An option to start a local index proxy when running pip

pfmoore commented 1 year ago

What's the problem this feature will solve?

Many problems people have with index server handling (such as index priority, dependency confusion attacks, filtering available package releases by age, etc) can relatively simply be solved using an index proxy, that presents a "view" of the underlying index(es). However, users are typically reluctant to use such a proxy index. Generally it's difficult to get people to articulate the reasons they don't like this option, but the most common complaint is the need to manage a separate running service.

Describe the solution you'd like

If pip had an option that specified a script which started an index server for the duration of the pip invocation, people could use this to avoid the need to have a permanently running index proxy.

For example, the user creates[^1] a script my_index.py, which starts up an index server. Then, they invoke pip using the command pip install --index-script=my_index.py .... When started, pip will run the index script, and communicate with it to agree on a proxy URL that it will provide. The rest of the pip invocation works as normal, using the temporary index. When pip completes, it shuts down the proxy automatically.

The details of the communication between pip and the script will need to be established, but it can probably be as simple as pip choosing a port number, and passing it as an argument to the script.

[^1]: In an ideal world, an ecosystem of proxy implementations will become available, so the user simply downloads a suitable script and configures it.

Alternative Solutions

The current approach, where the user has to manually start a proxy before running pip, is viable, but appears unattractive to users as a solution.

Alternative solutions to individual issues have been proposed as pip feature requests - for example, #8606 and https://discuss.python.org/t/proposal-preventing-dependency-confusion-attacks-with-the-map-file/23414. These solve individual problems, but are not as general as the proposed solution.

Additional context

Creating an index proxy script is potentially more complexity than many users will be comfortable with, which is likely to limit the adoption of this proposal. This can be addressed, at least in part, by publishing a set of scripts that handle well-known cases like index prioritisation.

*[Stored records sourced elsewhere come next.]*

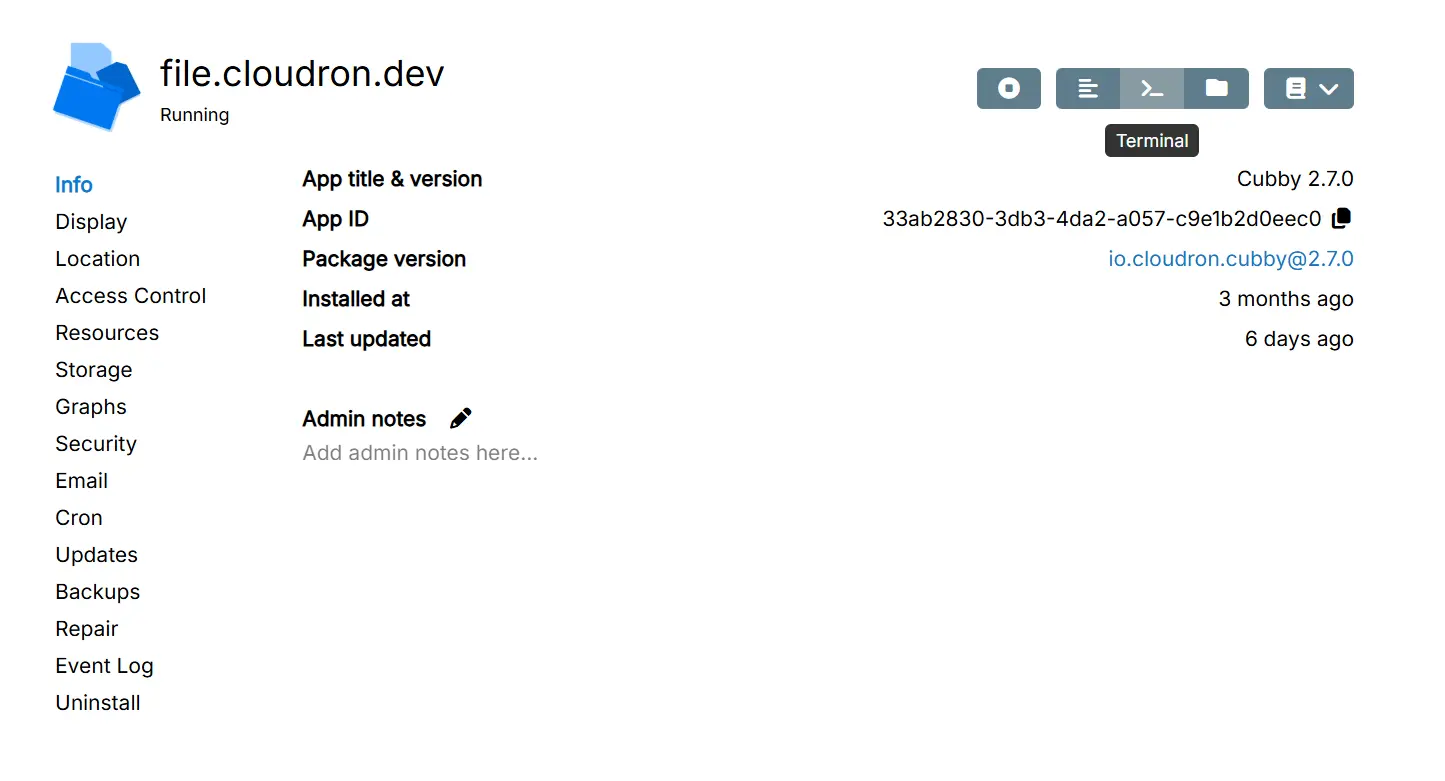Image resolution: width=1445 pixels, height=781 pixels.
Task: Go to the Uninstall section
Action: [x=97, y=703]
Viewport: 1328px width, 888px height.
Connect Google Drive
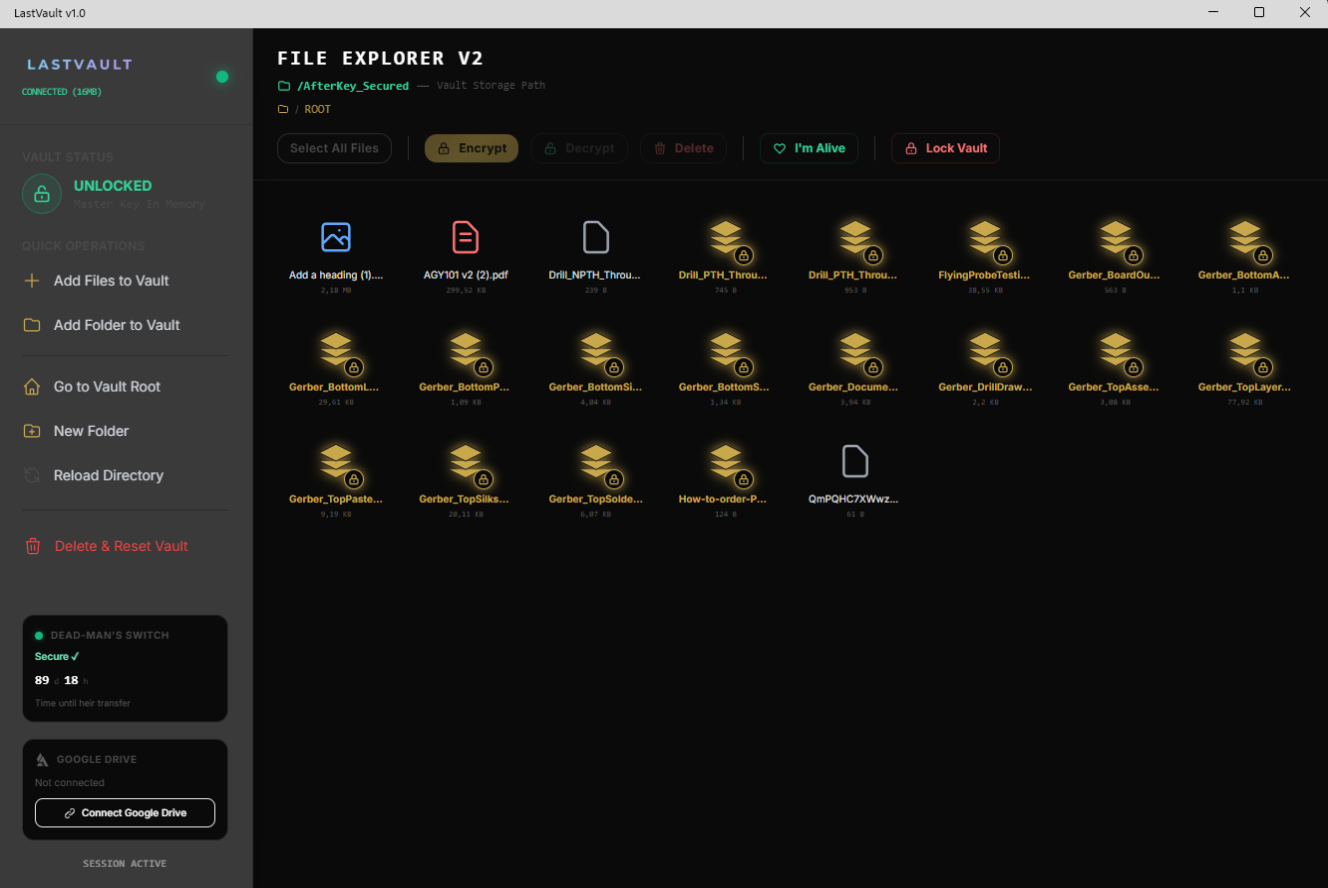[x=125, y=813]
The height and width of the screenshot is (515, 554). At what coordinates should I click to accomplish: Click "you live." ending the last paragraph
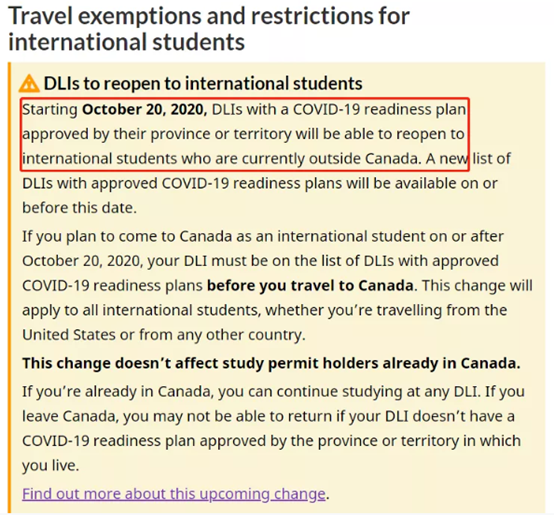tap(51, 466)
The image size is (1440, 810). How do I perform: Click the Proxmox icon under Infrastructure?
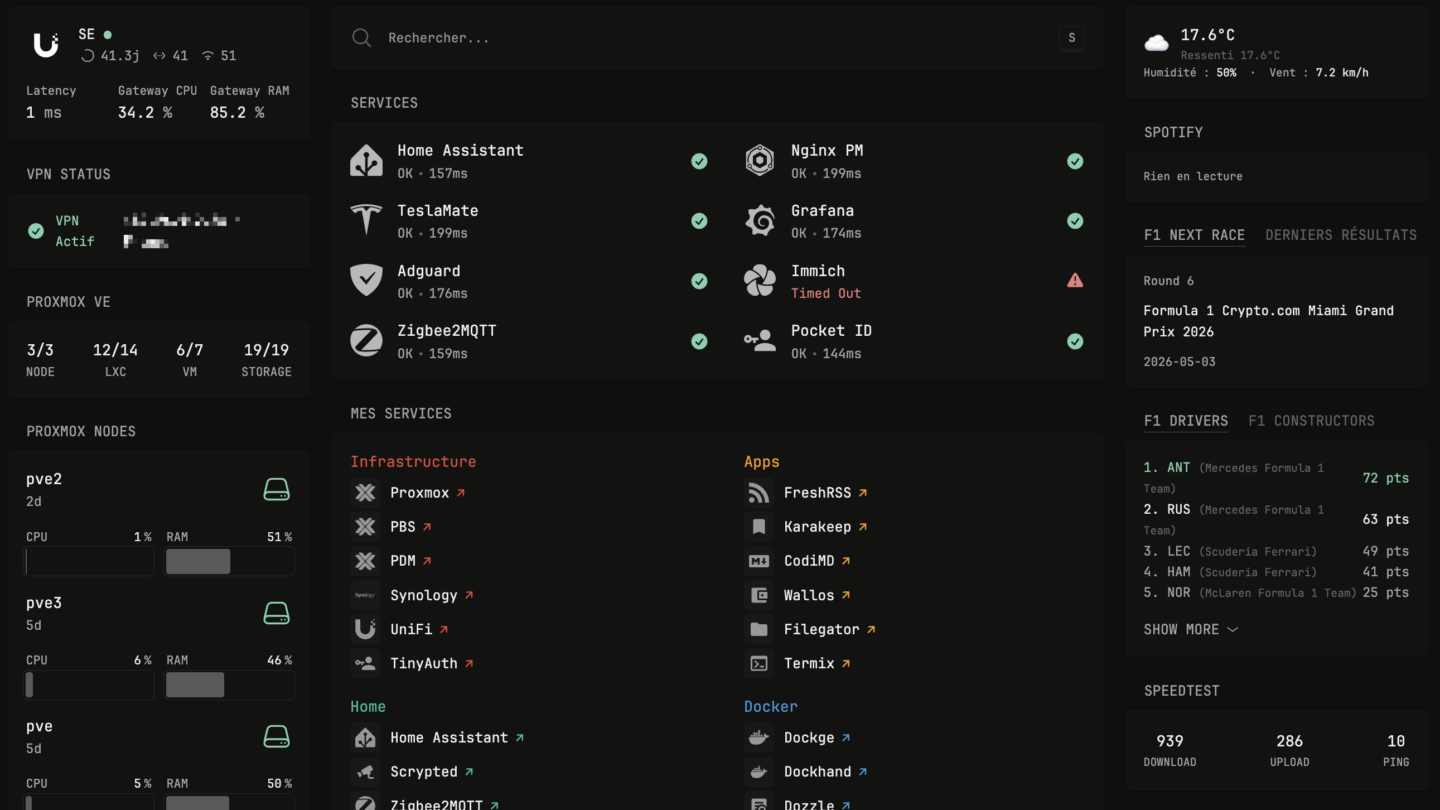[x=366, y=492]
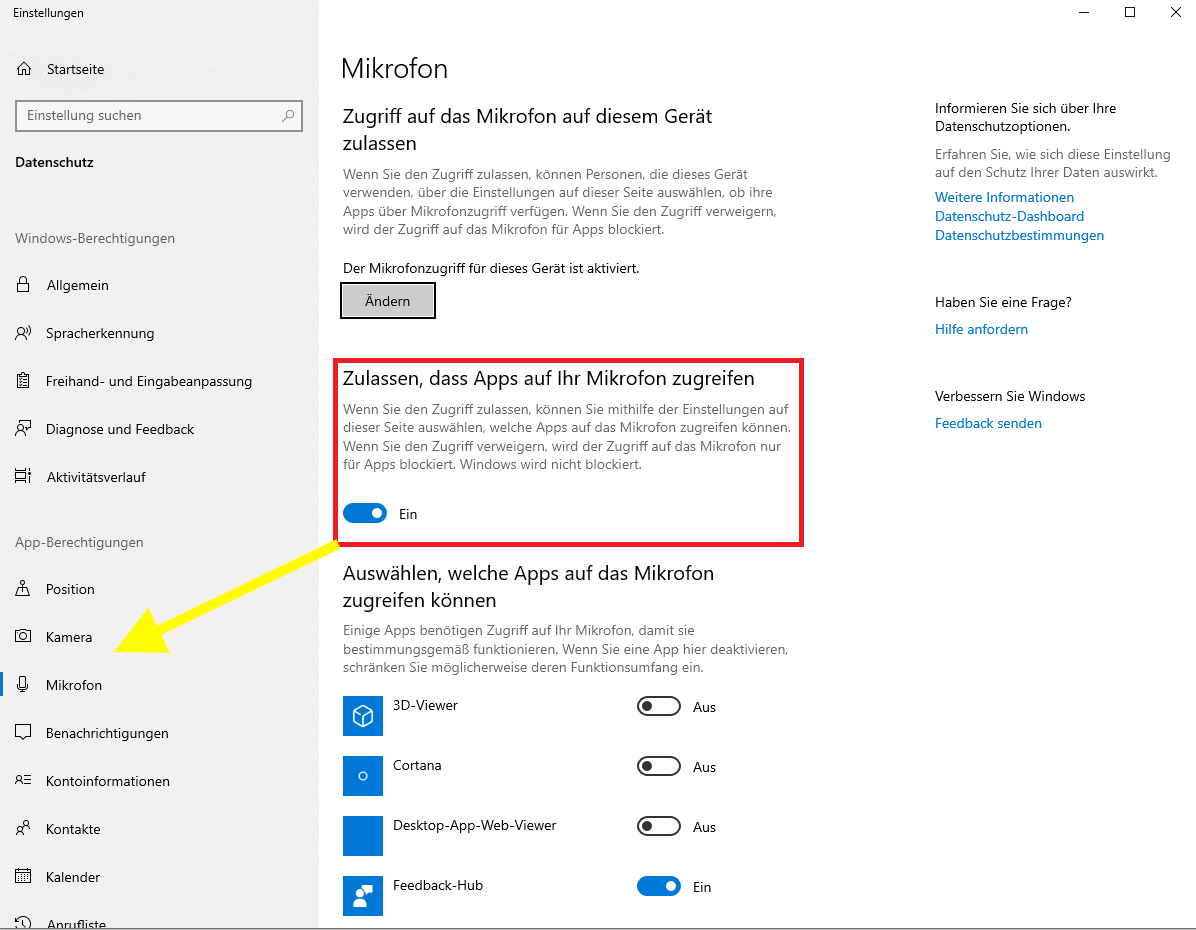Click the Allgemein lock icon

[x=24, y=285]
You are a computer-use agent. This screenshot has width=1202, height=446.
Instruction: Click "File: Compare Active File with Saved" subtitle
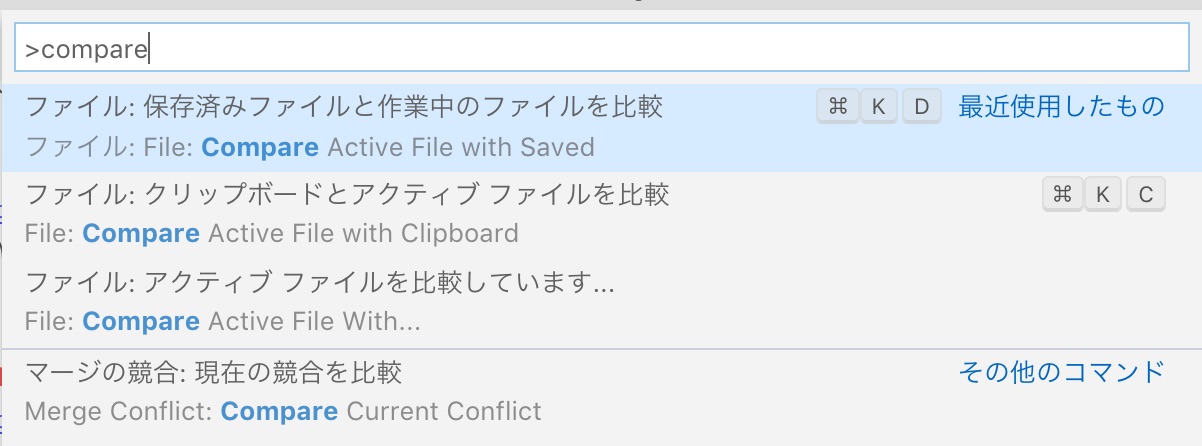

Unfortunately, pip has a limited amount of developer resource, and that makes it difficult to implement solutions to the various issues raised in a timely manner. Also, it's necessary to make sure that any solution works for every user's situation, which further delays resolution. By, in effect, "outsourcing" the work of solving the issue to the end user, simple, tightly focused solutions can be delivered in a much more timely manner, and pressure is taken off the volunteers supporting pip.

Code of Conduct

[X] I agree to follow the PSF Code of Conduct.

dstufft commented 1 year ago

FWIW, I don't want to say that I'm -1 on this specifically, but I don't think it's going to solve the use cases that people keep asking for like filtering by age, etc. Like if people really want a way to start a temporary index server with pip, then it's fine? but I don't think most people want that, nor would be particularly happy with requiring that for the feature they actually want.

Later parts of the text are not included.